Physician discusses damaged fetal hearts
By Ben Baynton, staff writer
Posted on November 13, 2006
Louise Wilkins-Haug (‘76), medical director of the Center for Fetal Medicine and Prenatal Genetics at Brigham and Women’s Hospital in Boston spoke Friday on how to repair damaged fetus hearts.
“[These babies] are born with half their heart” Wilkins-Haug said. “It’s a 100 percent lethal condition.”
This is called hypoplastic left heart — a condition in which the left side of the heart is underdeveloped and does not pump enough blood to sustain the fetus once it is born.

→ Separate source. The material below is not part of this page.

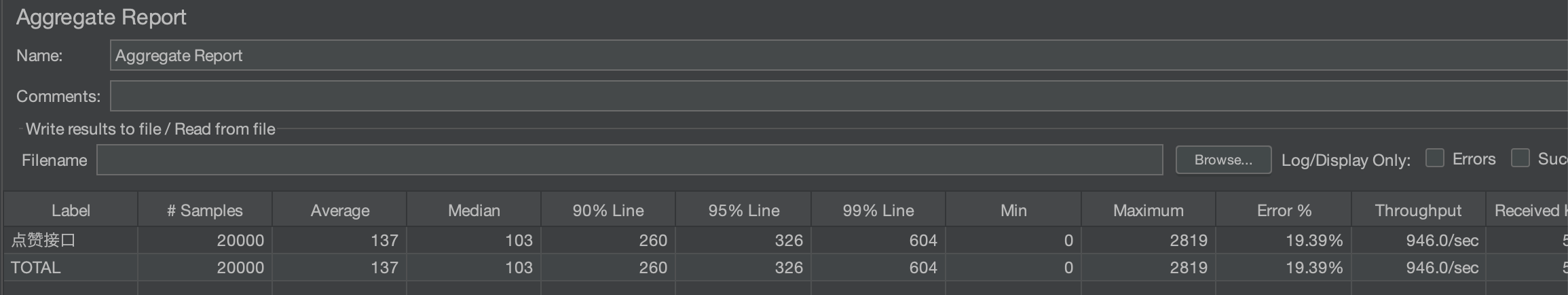Screen dimensions: 1568x295
Task: Sort by 90% Line column
Action: click(x=608, y=211)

Previously, there were only three options for physicians to correct a hypoplastic heart. The first is to ease the death of the fetus, also known as compassionate care. The second is heart transplant for the fetus, which involves cutting open the womb and transplanting the heart. This is extremely difficult and has a low survival rate. The third option is a series of operations to make the heart able to sustain the baby using only the right side of the heart.
“It involves three open-heart surgeries up until about the age of one-and-a-half,” Wilkins-Haug said.
But that was not the only problem with this method. The children who have undergone this procedure tend to suffer from severe heart problems.
Wilkins-Haug and her colleagues wanted to find a better way to preserve the lives of these fetuses.
In researching hypoplastic left heart, they determined that there were several different types of the disease.
What Wilkins-Haug and her colleagues determined was that in some fetuses, hypoplastic left heart was caused by a blockage that prevented blood from flowing to the left side of the heart.
Using a small needle the thickness of a string of spaghetti, Wilkins-Haug and her colleagues would pierce the heart of the fetus through the abdomen of the mother.
“The important thing is that the uterus [the womb] is not cut,” Wilkins-Haug said.
Through the needle, the surgeons would then insert a wire with a balloon attached to the end. It is incredibly tiny and used for other heart-related medical procedures in adults.
The balloon would then be blown up, making the passage for the blood bigger.
“There’s a much greater flow from the left ventricle,” Wilkins-Haug said. This means the left half of the heart has increased blood flow and the fetus has a chance at survival.
“We have been able to improve the chance the baby won’t die in the delivery room,” Wilkins-Haug said.
There were other benefits, too.
In all the other ways of repairing the heart of the fetus, the mother ends up in the intensive care unit, but with the method Wilkins-Haug and her colleagues formulated, the mother never goes to the ICU and leaves the hospital within two days.
“When I first trained as a physician, all we had was compassionate care,” Harrisonburg physician Les Burt said.
Those who attended the lecture were impressed with the presentation and the work that Wilkins-Haug has done.
“I thought the presentation was really good,” senior Ashley Smith said. “You saw how it worked.”
Biology graduate student Teresa Pelletier said: “Anybody could have understood this presentation easily. It was excellent.”